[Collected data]
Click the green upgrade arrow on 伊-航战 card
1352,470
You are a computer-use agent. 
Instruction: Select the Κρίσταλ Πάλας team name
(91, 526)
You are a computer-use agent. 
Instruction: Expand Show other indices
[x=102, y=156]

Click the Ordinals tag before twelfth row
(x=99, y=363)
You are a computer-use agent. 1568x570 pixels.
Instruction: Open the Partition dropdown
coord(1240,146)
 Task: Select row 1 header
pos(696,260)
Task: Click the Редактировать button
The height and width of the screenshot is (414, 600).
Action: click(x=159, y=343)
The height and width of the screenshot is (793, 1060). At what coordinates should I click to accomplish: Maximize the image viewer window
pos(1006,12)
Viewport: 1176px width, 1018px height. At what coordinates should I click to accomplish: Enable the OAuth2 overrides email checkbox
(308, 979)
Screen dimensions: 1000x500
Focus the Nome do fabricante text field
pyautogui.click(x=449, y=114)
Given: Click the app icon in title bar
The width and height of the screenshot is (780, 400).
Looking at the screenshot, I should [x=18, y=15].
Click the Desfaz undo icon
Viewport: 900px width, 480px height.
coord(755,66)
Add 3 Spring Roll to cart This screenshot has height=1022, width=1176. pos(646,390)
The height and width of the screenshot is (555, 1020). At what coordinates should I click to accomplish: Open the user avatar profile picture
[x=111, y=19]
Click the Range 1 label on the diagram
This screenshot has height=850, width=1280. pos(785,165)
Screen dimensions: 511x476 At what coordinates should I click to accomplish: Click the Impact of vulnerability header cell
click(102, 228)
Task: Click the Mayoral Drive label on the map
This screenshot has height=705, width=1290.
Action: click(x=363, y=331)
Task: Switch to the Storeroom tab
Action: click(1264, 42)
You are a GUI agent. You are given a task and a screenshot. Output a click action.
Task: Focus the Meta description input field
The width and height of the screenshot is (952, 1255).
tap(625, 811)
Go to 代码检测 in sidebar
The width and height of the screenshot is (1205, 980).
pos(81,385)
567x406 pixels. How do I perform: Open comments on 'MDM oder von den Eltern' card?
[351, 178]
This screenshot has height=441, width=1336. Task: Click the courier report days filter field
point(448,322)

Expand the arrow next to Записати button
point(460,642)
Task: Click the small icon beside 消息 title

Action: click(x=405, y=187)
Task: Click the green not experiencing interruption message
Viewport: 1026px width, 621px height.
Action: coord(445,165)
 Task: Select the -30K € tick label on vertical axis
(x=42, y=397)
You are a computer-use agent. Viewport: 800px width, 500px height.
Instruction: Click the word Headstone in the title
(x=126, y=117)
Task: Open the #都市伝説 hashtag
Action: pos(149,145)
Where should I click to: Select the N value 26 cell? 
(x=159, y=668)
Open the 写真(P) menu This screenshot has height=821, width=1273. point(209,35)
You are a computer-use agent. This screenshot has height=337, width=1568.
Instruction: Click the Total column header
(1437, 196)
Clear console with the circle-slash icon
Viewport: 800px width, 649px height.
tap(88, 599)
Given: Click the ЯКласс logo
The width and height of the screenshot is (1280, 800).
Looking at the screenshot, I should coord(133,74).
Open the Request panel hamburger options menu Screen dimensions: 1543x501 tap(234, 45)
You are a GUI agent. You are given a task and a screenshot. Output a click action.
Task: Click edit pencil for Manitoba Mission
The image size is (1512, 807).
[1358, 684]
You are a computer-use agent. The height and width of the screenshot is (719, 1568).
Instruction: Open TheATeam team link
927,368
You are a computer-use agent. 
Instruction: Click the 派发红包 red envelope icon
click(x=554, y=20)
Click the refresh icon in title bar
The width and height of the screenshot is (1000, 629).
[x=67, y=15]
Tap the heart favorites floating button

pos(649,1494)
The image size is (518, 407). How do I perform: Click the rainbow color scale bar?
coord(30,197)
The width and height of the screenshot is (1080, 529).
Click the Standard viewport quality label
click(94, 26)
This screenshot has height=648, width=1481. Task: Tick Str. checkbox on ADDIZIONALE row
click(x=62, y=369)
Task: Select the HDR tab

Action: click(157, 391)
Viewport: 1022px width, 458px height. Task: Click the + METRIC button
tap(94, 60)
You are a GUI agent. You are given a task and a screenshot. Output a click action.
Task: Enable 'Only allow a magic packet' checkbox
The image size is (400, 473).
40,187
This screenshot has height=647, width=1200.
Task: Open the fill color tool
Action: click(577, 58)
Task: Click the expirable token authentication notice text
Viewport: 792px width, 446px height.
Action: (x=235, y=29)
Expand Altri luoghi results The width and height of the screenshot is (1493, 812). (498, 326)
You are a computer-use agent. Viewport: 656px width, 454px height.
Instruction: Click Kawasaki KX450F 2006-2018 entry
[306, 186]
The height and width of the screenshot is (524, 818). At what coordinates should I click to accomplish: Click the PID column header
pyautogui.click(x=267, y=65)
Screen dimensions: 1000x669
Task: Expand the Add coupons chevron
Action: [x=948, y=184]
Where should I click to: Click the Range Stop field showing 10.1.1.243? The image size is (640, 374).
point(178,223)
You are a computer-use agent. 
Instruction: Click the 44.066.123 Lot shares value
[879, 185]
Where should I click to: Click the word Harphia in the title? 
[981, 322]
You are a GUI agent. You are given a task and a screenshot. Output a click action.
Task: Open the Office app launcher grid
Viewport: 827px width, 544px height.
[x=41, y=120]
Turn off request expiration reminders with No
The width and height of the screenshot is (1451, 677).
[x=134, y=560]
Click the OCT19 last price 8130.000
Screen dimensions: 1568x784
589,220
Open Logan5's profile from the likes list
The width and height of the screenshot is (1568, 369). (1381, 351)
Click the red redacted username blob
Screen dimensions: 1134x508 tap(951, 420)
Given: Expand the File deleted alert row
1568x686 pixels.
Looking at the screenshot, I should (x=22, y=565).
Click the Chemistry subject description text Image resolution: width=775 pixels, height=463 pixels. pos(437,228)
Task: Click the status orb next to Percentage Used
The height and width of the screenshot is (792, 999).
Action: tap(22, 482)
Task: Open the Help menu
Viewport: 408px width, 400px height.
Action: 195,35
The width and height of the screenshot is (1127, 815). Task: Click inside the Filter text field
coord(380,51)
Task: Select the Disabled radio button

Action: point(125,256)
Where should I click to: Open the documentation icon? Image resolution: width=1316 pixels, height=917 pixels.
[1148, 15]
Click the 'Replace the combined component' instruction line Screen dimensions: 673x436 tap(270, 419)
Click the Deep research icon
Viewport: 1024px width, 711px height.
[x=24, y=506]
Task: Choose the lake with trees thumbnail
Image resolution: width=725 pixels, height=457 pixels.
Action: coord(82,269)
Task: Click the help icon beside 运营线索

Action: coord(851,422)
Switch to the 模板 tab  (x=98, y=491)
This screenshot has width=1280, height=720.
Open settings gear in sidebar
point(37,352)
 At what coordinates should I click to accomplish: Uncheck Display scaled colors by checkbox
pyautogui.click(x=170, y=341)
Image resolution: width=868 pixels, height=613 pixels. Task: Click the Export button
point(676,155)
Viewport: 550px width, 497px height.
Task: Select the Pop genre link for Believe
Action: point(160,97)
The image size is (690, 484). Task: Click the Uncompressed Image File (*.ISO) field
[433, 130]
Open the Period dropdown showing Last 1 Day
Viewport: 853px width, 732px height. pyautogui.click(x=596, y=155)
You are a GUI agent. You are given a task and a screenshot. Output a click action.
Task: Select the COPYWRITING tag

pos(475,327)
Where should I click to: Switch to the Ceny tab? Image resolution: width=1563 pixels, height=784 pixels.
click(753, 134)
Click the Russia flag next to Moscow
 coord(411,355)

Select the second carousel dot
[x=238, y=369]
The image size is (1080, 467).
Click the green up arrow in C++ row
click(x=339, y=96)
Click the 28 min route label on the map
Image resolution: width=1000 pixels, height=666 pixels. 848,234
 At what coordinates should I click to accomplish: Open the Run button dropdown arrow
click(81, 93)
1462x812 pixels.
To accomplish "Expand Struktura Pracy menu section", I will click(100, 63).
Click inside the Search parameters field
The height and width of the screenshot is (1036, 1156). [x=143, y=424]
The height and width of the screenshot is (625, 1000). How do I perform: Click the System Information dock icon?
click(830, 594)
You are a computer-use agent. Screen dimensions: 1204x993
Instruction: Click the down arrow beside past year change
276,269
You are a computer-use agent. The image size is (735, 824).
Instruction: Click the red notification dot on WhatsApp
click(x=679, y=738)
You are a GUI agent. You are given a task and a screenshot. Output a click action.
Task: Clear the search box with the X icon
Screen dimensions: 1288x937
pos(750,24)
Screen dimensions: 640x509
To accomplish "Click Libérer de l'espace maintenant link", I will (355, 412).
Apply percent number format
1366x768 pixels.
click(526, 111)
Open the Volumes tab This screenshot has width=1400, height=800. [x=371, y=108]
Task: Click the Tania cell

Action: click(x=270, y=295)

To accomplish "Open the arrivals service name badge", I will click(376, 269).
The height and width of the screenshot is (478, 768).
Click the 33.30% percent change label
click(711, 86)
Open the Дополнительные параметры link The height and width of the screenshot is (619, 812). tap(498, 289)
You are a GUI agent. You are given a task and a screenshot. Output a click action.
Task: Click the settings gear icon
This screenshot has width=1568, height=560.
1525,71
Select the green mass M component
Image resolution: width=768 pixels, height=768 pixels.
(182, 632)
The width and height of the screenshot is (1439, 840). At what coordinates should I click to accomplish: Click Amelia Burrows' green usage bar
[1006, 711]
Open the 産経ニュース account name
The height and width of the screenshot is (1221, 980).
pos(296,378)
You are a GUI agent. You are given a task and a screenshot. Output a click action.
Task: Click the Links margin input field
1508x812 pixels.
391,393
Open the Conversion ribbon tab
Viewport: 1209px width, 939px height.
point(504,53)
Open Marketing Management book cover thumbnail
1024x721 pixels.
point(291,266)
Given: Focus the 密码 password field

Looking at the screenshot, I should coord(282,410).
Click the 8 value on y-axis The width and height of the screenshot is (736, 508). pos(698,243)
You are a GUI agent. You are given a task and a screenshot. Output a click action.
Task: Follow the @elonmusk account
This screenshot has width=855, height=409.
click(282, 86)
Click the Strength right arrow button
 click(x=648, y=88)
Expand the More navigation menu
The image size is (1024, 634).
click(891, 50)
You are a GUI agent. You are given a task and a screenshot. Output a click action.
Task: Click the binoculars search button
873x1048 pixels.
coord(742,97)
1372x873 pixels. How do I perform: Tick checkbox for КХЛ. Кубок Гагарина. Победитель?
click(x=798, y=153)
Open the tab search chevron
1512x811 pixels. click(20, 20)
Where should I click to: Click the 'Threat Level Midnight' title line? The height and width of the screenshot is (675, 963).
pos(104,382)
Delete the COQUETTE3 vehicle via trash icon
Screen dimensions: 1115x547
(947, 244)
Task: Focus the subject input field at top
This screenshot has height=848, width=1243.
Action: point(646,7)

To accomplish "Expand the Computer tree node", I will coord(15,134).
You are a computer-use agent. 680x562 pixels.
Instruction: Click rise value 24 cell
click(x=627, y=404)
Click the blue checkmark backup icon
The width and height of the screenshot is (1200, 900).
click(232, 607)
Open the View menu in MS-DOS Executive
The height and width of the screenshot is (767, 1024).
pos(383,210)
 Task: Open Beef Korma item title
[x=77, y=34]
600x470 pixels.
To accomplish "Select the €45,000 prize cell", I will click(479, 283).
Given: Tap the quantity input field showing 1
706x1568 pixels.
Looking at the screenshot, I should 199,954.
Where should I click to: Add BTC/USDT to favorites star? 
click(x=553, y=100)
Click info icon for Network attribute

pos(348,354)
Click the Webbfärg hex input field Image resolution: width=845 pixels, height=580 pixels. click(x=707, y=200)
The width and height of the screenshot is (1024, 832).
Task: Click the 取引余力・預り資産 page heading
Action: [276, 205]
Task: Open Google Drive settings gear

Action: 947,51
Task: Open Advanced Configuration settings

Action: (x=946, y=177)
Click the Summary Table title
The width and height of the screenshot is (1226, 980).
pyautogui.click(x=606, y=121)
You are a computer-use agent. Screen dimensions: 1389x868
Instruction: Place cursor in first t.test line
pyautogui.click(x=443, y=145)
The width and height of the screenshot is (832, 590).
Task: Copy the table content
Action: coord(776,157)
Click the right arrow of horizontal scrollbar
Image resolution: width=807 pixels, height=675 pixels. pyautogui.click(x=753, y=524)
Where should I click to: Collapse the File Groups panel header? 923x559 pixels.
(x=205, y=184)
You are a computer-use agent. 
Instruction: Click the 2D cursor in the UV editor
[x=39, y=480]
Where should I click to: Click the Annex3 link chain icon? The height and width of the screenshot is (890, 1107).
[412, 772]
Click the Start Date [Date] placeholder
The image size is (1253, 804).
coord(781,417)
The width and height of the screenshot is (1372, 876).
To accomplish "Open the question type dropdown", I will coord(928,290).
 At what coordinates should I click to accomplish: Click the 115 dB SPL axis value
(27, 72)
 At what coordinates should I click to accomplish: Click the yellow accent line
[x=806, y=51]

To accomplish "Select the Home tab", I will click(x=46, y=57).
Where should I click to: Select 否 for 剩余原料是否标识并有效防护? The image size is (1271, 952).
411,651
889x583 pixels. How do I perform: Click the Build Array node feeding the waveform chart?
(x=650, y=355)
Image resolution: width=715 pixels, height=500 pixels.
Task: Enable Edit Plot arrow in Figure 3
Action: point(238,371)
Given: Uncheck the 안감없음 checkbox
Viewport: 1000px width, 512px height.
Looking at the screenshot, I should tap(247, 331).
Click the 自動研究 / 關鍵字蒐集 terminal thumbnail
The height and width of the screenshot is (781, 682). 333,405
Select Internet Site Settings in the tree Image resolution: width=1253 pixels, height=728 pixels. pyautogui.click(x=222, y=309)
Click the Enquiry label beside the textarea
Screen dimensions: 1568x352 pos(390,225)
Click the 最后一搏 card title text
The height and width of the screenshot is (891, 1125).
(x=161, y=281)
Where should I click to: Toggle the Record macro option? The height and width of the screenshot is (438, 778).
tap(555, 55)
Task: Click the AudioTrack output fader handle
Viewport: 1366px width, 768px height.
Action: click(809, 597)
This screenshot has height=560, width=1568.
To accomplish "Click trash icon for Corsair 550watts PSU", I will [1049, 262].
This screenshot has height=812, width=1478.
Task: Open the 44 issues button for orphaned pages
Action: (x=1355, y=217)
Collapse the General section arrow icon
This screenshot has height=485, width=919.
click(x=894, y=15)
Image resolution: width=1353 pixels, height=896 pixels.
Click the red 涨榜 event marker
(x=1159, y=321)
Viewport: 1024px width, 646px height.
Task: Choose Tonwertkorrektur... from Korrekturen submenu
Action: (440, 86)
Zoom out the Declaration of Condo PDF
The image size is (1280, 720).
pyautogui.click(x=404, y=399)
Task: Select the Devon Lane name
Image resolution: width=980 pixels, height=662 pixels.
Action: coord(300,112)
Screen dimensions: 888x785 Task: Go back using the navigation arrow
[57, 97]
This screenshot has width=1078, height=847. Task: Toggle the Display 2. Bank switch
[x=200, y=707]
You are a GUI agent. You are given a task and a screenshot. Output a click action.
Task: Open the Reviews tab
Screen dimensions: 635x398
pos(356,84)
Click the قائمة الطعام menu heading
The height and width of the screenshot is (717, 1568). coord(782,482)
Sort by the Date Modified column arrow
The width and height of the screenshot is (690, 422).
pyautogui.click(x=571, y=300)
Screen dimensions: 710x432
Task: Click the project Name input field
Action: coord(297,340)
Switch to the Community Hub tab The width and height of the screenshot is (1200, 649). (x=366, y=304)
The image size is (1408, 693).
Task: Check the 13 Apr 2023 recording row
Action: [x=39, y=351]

## Assigned task
Wherever a line of the data holds "component", copy that line.

## Answer box
Click the 'Replace the combined component' instruction line Screen dimensions: 673x436 tap(270, 419)
Select the green mass M component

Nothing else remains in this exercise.